If the Ethereum Merge Fails, L2s Will Be More Vital Than Ever

If the Ethereum Merge Fails, L2s Will Be More Vital Than Ever

Ethereum merge is an upgrade to the Ethereum blockchain which will happen in mid-September 2022.

On approximately September 15, the most eagerly anticipated event in the 2022 crypto calendar will take place. That’s when the second phase of The Merge is set to occur, transforming Ethereum – and crypto as a whole – forevermore.

Previously dubbed ETH 2.0, The Merge describes the transition of the Ethereum blockchain from Proof-of-Work to Proof-of-Stake. For a network of this size and complexity to switch consensus years into its lifecycle is unprecedented. The entire industry will be watching with bated breath to see how the convoluted transition to PoS goes down.

If the move passes without a hitch, it will signal the end of PoW as a consensus mechanism on serious smart contract chains. But there are a lot of ifs and buts that will need to be met for that outcome to materialize. Should the Ethereum merge fail, or prove only partially successful, it will place renewed demands on layer-2 networks to pick up the slack and route the bulk of the traffic.

Eth Faces Its D-Day

It’s no exaggeration to state that The Merge, set to occur in stages on September 6 and 15 as it stands, will be the biggest event in Ethereum’s history. In terms of eyeballs monitoring it and dollars wagering on it, The Merge is bigger than the Ethereum ICO and The DAO debacle combined. 

The first part of the Merge, dubbed Bellatrix, will see the current mainnet combine with the Beacon Chain – the PoS doppelganger that’s been running in parallel since 2020. Bellatrix will also see the removal of mining difficulty, paving the way for Proof of Stake. Then, just over a week later, comes ‘Paris,’ when PoS is formally introduced. 

There have been multiple dress rehearsals for Ethereum’s two red letter days, with testnets upon testnets being used to gauge every possible thing that could break.
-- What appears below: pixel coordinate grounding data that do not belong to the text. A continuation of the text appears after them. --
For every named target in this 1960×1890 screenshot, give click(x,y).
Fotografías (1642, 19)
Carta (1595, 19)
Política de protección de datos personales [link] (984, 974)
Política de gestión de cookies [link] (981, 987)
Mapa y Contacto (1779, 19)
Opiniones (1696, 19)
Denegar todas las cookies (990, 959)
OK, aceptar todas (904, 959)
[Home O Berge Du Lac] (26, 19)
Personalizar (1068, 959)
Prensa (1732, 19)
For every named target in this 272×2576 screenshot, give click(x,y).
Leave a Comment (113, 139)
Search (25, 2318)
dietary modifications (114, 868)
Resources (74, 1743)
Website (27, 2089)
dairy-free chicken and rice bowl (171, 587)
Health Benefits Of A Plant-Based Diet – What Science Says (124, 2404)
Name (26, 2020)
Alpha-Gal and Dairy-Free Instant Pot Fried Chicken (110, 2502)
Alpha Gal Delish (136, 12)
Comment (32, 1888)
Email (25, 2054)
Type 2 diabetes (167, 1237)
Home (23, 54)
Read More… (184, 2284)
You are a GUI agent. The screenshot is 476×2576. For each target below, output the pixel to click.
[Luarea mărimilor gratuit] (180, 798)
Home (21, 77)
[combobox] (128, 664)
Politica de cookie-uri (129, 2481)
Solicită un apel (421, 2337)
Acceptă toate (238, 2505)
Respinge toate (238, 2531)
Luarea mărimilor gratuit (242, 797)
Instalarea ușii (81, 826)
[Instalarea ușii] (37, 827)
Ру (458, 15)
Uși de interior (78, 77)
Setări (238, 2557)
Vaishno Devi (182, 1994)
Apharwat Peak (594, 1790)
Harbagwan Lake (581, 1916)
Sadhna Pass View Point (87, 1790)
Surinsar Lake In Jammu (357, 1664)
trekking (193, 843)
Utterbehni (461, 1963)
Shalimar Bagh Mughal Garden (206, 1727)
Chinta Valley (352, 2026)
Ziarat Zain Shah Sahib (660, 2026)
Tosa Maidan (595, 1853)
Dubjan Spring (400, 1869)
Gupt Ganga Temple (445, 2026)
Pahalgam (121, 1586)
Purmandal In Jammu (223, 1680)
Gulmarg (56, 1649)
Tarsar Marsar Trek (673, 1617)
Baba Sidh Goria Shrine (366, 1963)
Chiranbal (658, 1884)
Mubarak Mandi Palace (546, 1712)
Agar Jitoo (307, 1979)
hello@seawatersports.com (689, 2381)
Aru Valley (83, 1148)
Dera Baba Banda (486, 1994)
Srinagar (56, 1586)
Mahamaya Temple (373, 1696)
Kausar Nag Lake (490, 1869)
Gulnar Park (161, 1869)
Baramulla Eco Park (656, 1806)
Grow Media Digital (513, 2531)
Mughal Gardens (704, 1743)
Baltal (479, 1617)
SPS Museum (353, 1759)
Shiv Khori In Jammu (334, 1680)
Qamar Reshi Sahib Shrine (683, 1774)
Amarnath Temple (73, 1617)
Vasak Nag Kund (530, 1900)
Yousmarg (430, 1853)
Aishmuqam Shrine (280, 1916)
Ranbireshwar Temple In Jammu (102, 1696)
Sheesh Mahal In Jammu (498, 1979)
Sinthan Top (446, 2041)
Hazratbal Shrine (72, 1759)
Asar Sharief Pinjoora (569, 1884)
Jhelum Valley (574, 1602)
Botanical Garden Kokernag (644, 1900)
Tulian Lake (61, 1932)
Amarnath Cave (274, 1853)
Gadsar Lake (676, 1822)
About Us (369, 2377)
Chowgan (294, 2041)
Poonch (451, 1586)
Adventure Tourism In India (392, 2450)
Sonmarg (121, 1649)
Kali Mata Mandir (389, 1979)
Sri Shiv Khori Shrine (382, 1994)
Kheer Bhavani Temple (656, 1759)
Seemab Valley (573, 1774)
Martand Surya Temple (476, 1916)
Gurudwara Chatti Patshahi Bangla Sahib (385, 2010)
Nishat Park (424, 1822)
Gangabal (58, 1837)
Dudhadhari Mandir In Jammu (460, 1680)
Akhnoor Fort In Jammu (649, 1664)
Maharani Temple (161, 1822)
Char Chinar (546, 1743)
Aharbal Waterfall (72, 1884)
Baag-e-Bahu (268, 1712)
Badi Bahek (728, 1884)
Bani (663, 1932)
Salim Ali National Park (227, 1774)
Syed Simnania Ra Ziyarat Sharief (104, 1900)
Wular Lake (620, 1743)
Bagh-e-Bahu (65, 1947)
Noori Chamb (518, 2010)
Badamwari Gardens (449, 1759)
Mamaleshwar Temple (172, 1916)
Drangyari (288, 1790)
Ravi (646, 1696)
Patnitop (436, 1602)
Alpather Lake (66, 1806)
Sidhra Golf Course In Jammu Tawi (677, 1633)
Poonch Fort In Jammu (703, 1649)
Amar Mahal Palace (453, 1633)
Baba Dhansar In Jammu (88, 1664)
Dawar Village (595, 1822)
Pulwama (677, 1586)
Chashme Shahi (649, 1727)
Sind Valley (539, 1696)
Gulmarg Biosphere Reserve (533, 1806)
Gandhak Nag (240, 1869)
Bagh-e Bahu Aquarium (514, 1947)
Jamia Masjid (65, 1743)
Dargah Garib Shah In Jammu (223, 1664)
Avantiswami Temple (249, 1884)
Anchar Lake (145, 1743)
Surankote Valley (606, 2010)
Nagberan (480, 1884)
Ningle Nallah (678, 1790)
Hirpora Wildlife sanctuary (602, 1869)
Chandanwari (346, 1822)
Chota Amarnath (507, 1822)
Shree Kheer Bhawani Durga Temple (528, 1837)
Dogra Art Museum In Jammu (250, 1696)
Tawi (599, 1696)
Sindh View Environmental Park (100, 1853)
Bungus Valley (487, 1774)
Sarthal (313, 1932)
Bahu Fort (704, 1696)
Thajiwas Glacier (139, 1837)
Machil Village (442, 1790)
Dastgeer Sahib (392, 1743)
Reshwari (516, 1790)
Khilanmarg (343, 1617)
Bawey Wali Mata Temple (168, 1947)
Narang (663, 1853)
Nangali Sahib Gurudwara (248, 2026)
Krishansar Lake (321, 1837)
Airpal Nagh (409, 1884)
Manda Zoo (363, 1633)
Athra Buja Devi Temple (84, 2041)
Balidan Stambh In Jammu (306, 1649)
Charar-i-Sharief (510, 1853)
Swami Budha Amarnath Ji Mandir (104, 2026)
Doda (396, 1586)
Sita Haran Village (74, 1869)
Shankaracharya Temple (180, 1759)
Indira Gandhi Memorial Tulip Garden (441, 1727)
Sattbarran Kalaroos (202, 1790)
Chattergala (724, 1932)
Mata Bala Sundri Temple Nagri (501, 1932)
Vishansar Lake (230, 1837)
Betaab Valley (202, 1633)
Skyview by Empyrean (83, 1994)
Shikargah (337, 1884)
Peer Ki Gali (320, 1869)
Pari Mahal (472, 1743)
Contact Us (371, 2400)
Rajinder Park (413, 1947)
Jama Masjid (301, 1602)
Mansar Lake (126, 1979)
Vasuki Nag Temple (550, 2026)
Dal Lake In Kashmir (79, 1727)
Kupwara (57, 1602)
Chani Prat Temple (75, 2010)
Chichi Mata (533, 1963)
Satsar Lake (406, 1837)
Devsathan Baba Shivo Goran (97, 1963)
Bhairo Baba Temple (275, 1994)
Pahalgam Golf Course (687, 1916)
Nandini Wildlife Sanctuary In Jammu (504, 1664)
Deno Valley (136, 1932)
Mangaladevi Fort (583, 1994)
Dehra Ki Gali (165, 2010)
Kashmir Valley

And yet, even if The Merge goes off without a hitch, there are other problems that could surface. There’s the specter of an ETHPoW chain that is likely to gain support from Ethereum miners, for one thing, and which will at the very least serve to muddy the waters.

Moreover, PoS Ethereum hasn’t even launched and already there are those predicting it will be used to censor transactions. Mining service AntPool has even gone so far as to declare it won’t manage client funds on PoS ETH for this reason. Throw in centralization concerns, with Coinbase, Kraken, and Lido dominating ETH 2.0 staking pools, and there’s a lot that could go wrong. 

As Fortune acknowledges in its appraisal of the event, “Ultimately, the merge is far from a slam dunk, and various issues may arise—like hiccups with clients or software verifying transactions, and application breakdown, among others—that are so complex they can be difficult to plan for. Bad actors might also try to sabotage the process.”

Layer-2s on Standby

There’s a common misconception that ETH 2.0 will drive down fees and increase throughput. Spoiler alert: it won’t. Network fees, like block times, will barely change, as will TPS. There are further protocol upgrades tabled that will build upon the switch to Proof of Stake to deliver greater scalability, but these improvements are months or years away.

In the meantime, the architects of fast and cheap L2s have been positioning themselves as best qualified to pick up the excess traffic that can’t be routed directly through Ethereum. One of the leading candidates is Boba Network, which has been angling for the scalability crown for some time and has the data to back up its claims. With transaction fees 60x lower than Eth, there are certainly incentives to utilize the L2 purely on a cost basis.

What differentiates Boba from the other L2s tabling similar claims is the maturity of developer tooling that makes the L2 capable of hosting high-volume dApps. Its Hybrid Compute protocol allows dApps to connect directly to web2 APIs via smart contracts, opening the door to AI/ML, advanced financial modeling, and other services that would be too costly to integrate on-chain ordinarily.

One thing’s clear: whatever way The Merge plays out, layer-2 networks will be required more than ever to bear the load that Ethereum can’t carry. As the countdown to The Merge creeps lower, the industry is on a knife edge. The events of September 2022 could reshape the blockchain scaling wars for years to come. Whatever the outcome, layer 2 will be on standby.